Enfin, en termes d’animation et de rayonnement culturels, les villes de l’Ouest français jouent tous cette carte avec des festivals ou des manifestations dont la plupart sont à vocation régionale à l’exception des Folles Journées déjà évoquées. Pour Rennes, les Transmusicales par leur programmation et leur calendrier sont clairement un événement de loisirs qui permet à Rennes de fonctionner comme métropole régionale et d’affirmer son rayonnement. En revanche, une exposition un peu remarquable comme « La légende du Roi Arthur », en 2008 aux Champs Libres-Musée de Bretagne a produit une forte croissance de la fréquentation qui est passée de 50 000 à près de 80 000 (Observatoire du tourisme de Bretagne, janvier 2010). Mais là encore, le public est resté régional, l’exposition se déplaçant ensuite à la Bibliothèque nationale de France à Paris.
Notre propos peut apparaître comme péremptoire et définitif mais tel n’est pas notre volonté. Il vise plutôt à bien délimiter l’objectif à atteindre, les pratiques à favoriser et les populations à séduire. Aussi ne faut-il pas aborder la problématique du développement de la ville par le seul tourisme, en faire un impératif mais favoriser l’accueil de toutes populations susceptibles de séjourner temporairement sur le lieu. Aujourd’hui, existent différentes familles de séjournants.

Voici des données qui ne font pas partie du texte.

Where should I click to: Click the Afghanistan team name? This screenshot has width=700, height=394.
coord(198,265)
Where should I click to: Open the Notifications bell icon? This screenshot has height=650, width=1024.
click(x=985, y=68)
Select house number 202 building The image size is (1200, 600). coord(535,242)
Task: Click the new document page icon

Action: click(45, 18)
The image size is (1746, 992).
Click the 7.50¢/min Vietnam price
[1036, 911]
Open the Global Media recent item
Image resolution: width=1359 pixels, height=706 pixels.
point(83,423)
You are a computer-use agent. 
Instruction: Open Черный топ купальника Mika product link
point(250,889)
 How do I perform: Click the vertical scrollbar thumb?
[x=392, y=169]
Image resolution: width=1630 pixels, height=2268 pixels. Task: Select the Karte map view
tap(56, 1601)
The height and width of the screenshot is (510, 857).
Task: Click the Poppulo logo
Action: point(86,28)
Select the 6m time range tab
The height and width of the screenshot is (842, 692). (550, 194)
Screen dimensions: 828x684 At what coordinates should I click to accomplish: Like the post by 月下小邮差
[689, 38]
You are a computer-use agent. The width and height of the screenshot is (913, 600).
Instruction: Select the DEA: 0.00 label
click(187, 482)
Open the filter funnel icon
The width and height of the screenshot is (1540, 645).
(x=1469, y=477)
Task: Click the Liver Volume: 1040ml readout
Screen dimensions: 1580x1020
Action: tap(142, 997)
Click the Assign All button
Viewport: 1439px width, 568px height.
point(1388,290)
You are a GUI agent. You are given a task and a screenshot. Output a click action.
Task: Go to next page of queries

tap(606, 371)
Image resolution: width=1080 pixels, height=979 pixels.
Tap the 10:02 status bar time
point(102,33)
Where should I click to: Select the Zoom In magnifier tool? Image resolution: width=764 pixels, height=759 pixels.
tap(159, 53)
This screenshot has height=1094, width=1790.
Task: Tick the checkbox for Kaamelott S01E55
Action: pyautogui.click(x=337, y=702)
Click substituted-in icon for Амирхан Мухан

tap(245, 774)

Alors les attributs de la réussite ne sont plus ceux de la mise en tourisme, tels que nous les avons brièvement évoqués mais davantage une réflexion sur la qualité du lieu urbain. Alors toutes les villes peuvent, avec de l’imagination et du savoir-faire, développer une économie présentielle (Terrier, 2006) qui, pourrait, contre toute attente, produire plus d’effets qu’une simple fréquentation touristique.